*** INPUT FOR THIS TASK Section Begins ***
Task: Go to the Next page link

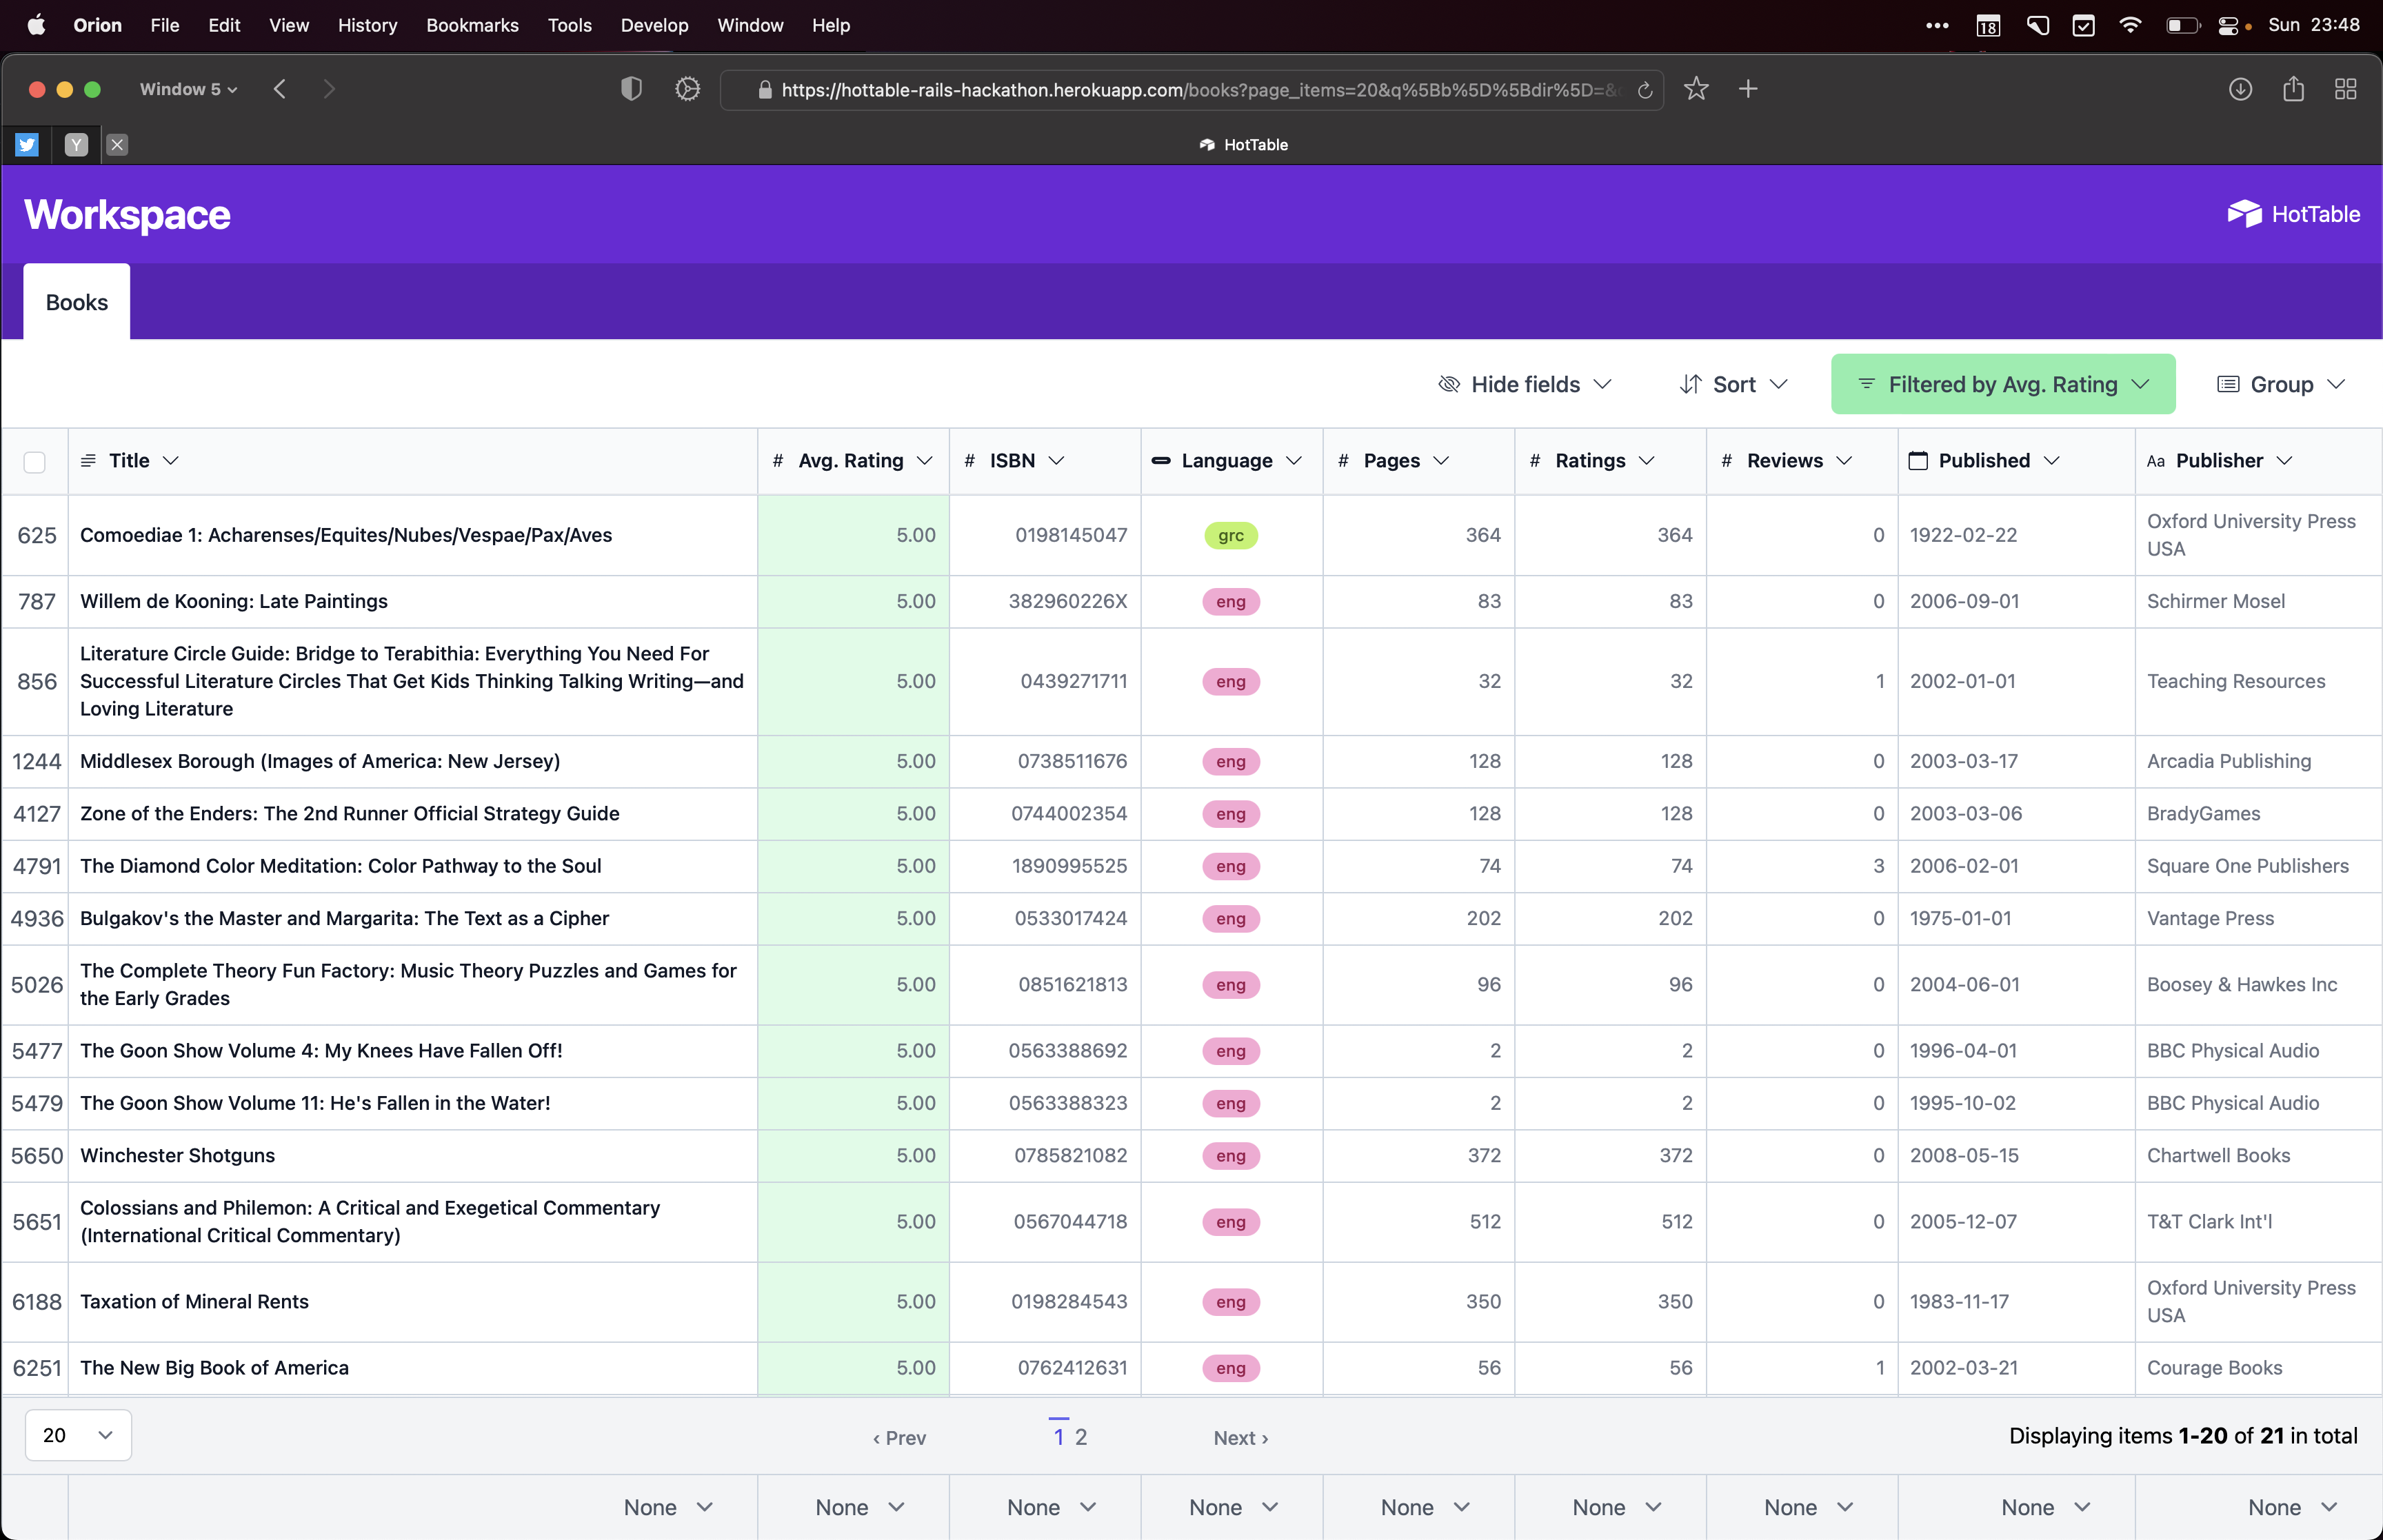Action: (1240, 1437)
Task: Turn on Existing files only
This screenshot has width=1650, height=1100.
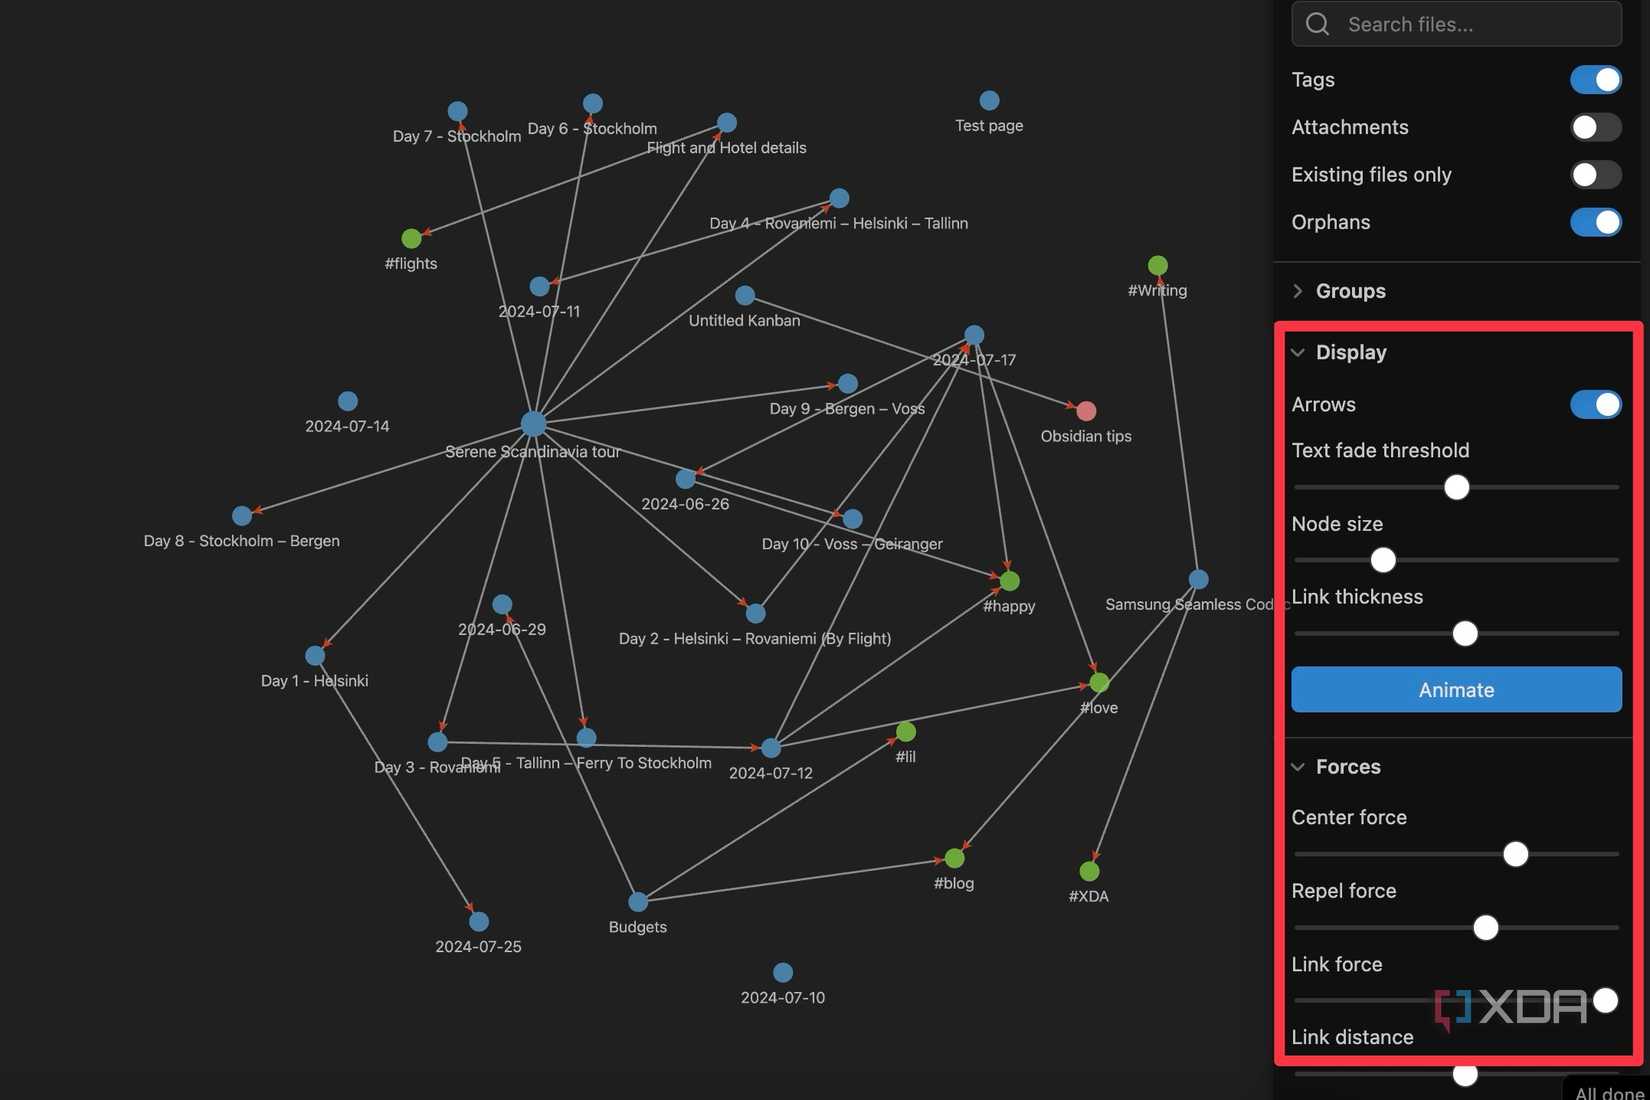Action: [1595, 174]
*** INPUT FOR THIS TASK Section Ends ***
#### THE PROBLEM:
Reproduce the data in full. Do not carry over any picture.

#### SOLUTION BELOW:
Task: Go to the Next page link

Action: (1240, 1437)
Task: Turn on Existing files only
This screenshot has width=1650, height=1100.
Action: [1595, 174]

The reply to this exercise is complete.